▸ Dataset entries
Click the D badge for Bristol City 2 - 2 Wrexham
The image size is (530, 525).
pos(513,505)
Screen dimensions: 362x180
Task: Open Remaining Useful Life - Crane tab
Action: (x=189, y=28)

▸ Exercise
Extract each line of the listing above that contains the string "Click", matching its case exactly.

▸ The output
Click the D badge for Bristol City 2 - 2 Wrexham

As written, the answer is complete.